# Cooking Chicken Biryani over a rice cooker



## arnold aguilar (Oct 20, 2013)

HI! I just came from Malaysia and I bought this instant Biryani mix made in Pakistan. I was thinking of searing the chicken in a pan and then dunking everything (rice, spice mix, veg and chicken) to my rice cooker until the rice is cooked and the chicken is tender.

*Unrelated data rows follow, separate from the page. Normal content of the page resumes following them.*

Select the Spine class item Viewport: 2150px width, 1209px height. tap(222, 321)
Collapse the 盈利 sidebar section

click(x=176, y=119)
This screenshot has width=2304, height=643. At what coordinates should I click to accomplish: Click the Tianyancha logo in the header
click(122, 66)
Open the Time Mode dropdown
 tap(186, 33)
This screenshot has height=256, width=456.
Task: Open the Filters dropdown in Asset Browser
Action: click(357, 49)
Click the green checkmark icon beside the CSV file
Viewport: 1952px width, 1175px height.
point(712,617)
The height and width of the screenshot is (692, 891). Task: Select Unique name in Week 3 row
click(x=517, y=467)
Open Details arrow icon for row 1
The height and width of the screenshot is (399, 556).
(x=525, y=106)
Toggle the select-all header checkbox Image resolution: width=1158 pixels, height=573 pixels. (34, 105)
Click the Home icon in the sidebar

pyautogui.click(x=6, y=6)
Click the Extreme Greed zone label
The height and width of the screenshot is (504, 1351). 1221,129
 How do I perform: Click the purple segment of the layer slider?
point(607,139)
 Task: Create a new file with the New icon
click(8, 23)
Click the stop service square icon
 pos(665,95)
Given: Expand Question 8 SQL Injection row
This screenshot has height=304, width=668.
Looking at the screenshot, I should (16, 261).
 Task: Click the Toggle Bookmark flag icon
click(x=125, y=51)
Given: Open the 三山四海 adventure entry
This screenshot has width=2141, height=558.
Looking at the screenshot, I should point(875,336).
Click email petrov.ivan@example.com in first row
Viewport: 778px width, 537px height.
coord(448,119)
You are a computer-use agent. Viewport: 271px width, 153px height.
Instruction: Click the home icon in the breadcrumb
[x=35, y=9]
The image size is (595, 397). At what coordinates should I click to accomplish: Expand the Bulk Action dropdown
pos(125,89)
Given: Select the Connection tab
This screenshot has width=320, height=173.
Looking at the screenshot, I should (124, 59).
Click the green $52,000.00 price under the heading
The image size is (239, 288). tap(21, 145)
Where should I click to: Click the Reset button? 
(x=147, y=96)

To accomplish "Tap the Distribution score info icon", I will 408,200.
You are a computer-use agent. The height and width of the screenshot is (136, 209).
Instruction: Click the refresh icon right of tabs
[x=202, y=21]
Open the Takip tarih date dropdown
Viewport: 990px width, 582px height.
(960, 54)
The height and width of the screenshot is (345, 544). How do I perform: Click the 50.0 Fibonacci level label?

Will this work guys?


----------



## sophiakp (Sep 17, 2011)

A biryani is a tricky dish and you need to do a little justice to it, try my relatively easy version for 2 servings

Place chicken pieces in a heavy bottomed dish, add 2 tbsp browned onions, ginger garlic 1 tbsp each, 1 to 1 1/2 tbs spice mix, yoghurt 1/2 cup, chopped coriander and mint a handful ,salt,pepper, 1/4 tsp turmeric powder, chilli powder 1/2 tsp, leave to marinate for 1/2 hour

Soak basmati rice for 20 min, cook till 3/4th done, (add a muslin bag of cumin seeds 1tsp, 2 cloves, 2 pc cinnamon, 2 cardamom and 3 whole pepper to the rice) and remove when rice is 3/4th done

Add half the rice over the chicken mix dripping a little water along, top again with browned onions, ghee(clarified butter melted), more coriander and mint leaves chopped fine, saffron soaked in milk and spice mix 1 tsp , again top with the remainder rice, add saffron milk on top and brown onions, seal pan well with a tight lid and dough around the sides to let no steam escape, let the pan rest over a heavy skillet. cook on low heat for 15 to 20 min till steam escapes from the sides of the lid. to check if its ready, remove dough seal and the lid and carefully lift the mix from the bottom up to check if the chicken is well done. If not then cook again for 5 min till rice is perfectly cooked and chicken well done. serve with diced onions in yoghurt, hope you try this! enjoy! if you want to do it in the rice cooker follow the same procedure and seal lid tight , (do not use pressure to cook)

bon apetite!


----------